/ / Który algorytm wybrać dla ogromnego mnożenia liczby całkowitej, w zależności od rozmiaru N - algorytm

Który algorytm wybrać dla ogromnego mnożenia liczby całkowitej, w zależności od rozmiaru N - algorytmu

W wolnym czasie przygotowuję się do pytań z wywiadu, takich jak: zaimplementować mnożenie liczb reprezentowanych jako tablice cyfr. Oczywiście jestem zmuszony napisać to od zera w języku takim jak Python lub Java, więc odpowiedź typu „użyj GMP” jest niedopuszczalna (jak wspomniano tutaj: Zrozumienie algorytmu Schönhage-Strassena (ogromne mnożenie liczby całkowitej)).

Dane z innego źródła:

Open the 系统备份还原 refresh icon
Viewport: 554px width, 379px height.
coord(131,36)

Do czego dokładnie range rozmiarów tych 2 liczb (tj. liczby cyfr), powinienem wybrać

  1. Algorytm klasy szkolnej
  2. Algorytm Karatsuba
  3. Toom-Cook
  4. Algorytm Schönhage – Strassen?

Czy Schönhage – Strassen O(n log n log log n) zawsze dobre rozwiązanie? Wikipedia wspomina, że ​​Schönhage – Strassen jest wskazany w przypadku liczb powyżej 2^2^15 do 2^2^17. Co robić, gdy jeden numer jest śmiesznie ogromny (np. 10,000 do 40,000 cyfry dziesiętne), ale druga składa się z kilku cyfr?

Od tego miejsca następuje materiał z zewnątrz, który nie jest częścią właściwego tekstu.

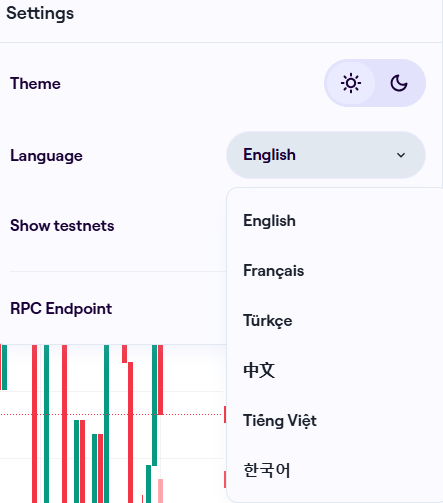Collapse the English language combo box
The width and height of the screenshot is (443, 503).
tap(326, 155)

Czy wszystkie te 4 algorytmy łatwo się równolegają?

Odpowiedzi:

1 dla odpowiedzi № 1

Możesz przeglądać źródło GNU Multiple Precision Arithmetic Library i zobaczyć ich progi przełączania między algorytmami.

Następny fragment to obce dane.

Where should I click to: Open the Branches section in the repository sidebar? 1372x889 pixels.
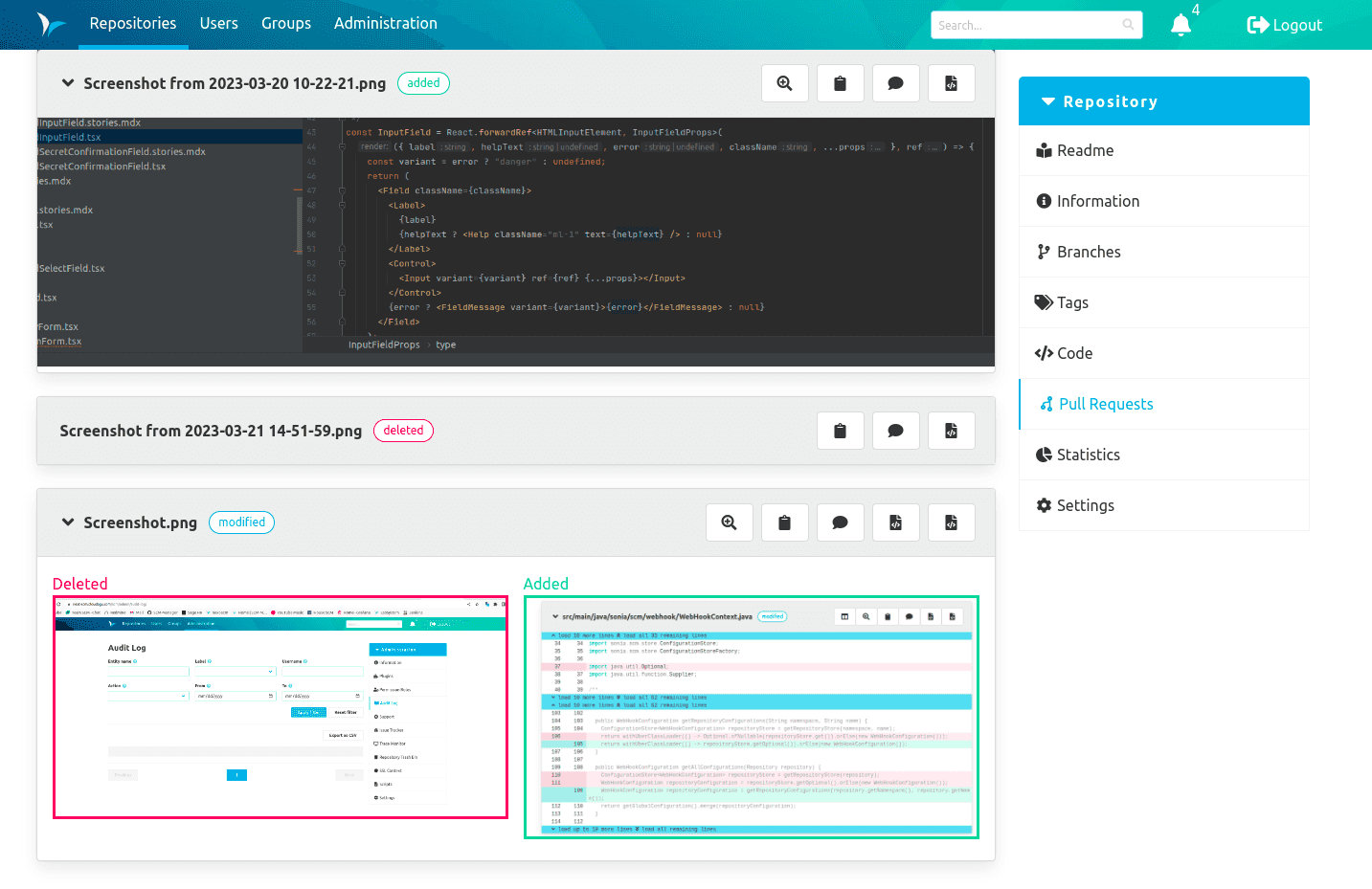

Bardziej pragmatycznie powinieneś po prostu profiluj swoją implementację algorytmów. GMP stawia los wysiłku w optymalizację, więc ich algorytmybędą miały różne stałe czynniki niż twoje. Różnica mogłaby z łatwością przesunąć progi o rząd wielkości. Dowiedz się, gdzie krzyżują się czasy, gdy zwiększa się rozmiar wejściowy Twój kod i odpowiednio ustaw progi.

Myślę, że wszystkie algorytmy są podatneparalelizacja, ponieważ są one w większości złożone z przejść dzielących i podbijających. Pamiętaj jednak, że równoległość to kolejna rzecz, która znacznie zmieni progi.